MATERIAL PROVIDED:

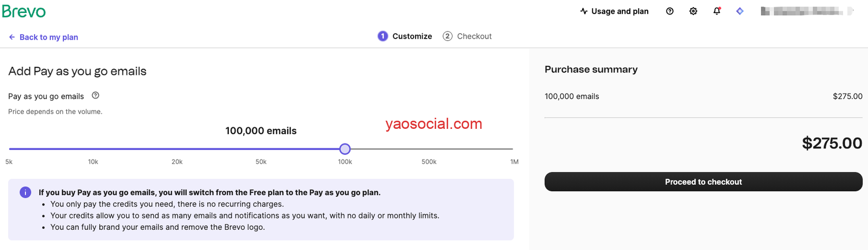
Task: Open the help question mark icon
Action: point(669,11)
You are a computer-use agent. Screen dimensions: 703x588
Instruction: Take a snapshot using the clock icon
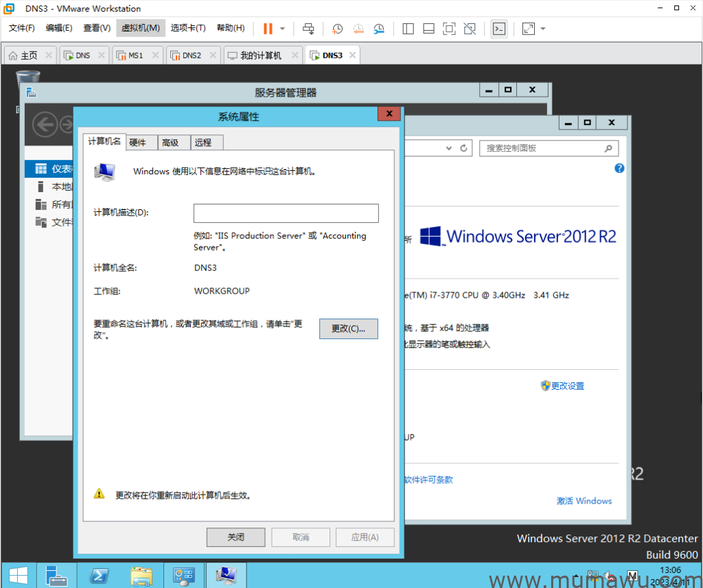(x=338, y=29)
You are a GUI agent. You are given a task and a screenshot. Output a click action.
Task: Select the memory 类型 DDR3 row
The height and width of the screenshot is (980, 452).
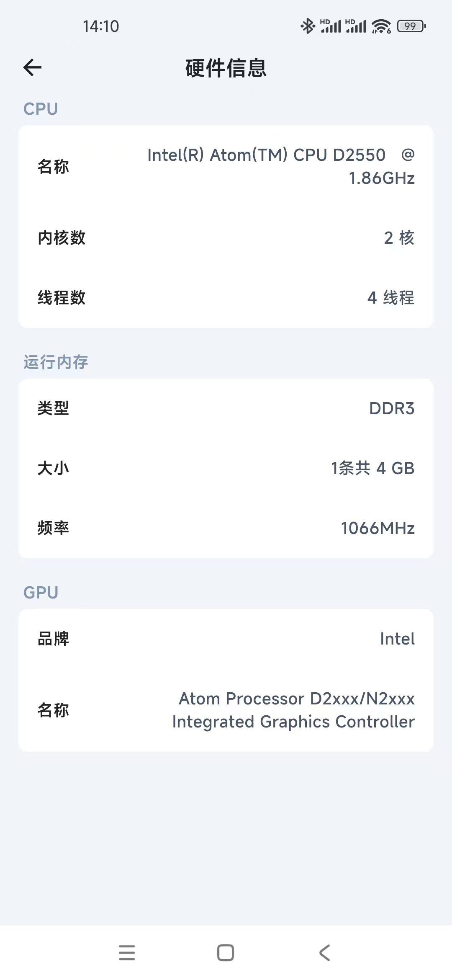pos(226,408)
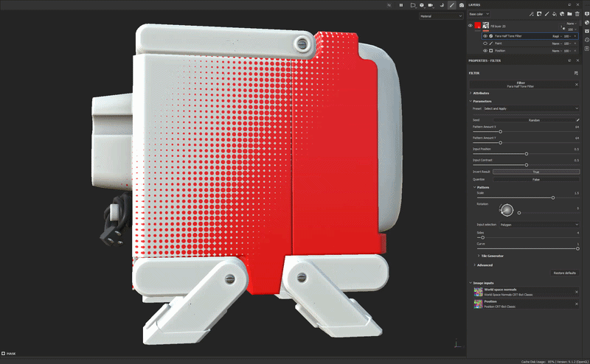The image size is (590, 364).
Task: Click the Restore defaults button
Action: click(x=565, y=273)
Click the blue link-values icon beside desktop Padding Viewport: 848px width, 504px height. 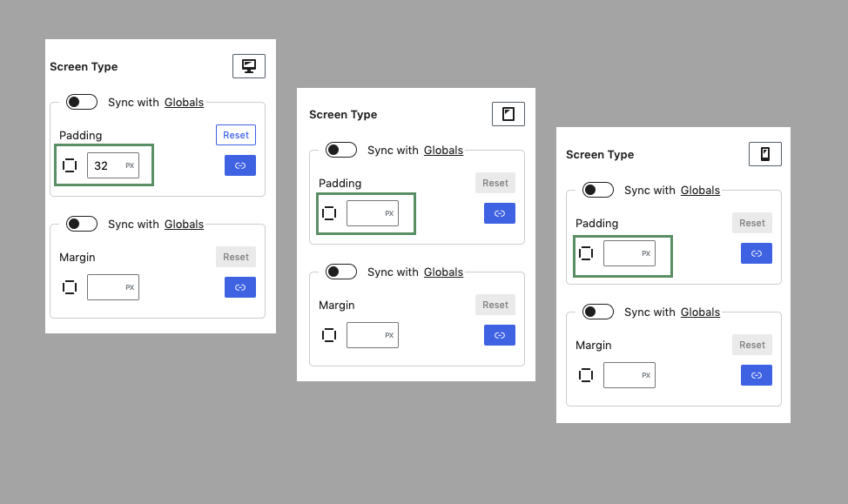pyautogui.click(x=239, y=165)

...

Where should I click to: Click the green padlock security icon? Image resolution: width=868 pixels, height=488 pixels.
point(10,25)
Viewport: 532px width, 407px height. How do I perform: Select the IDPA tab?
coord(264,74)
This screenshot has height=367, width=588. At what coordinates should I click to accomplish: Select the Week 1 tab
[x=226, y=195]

WORK TO COMPLETE:
Across the records above, how many lines contain the word "agent"? Give the number by itself.

EXPECTED OUTPUT:
2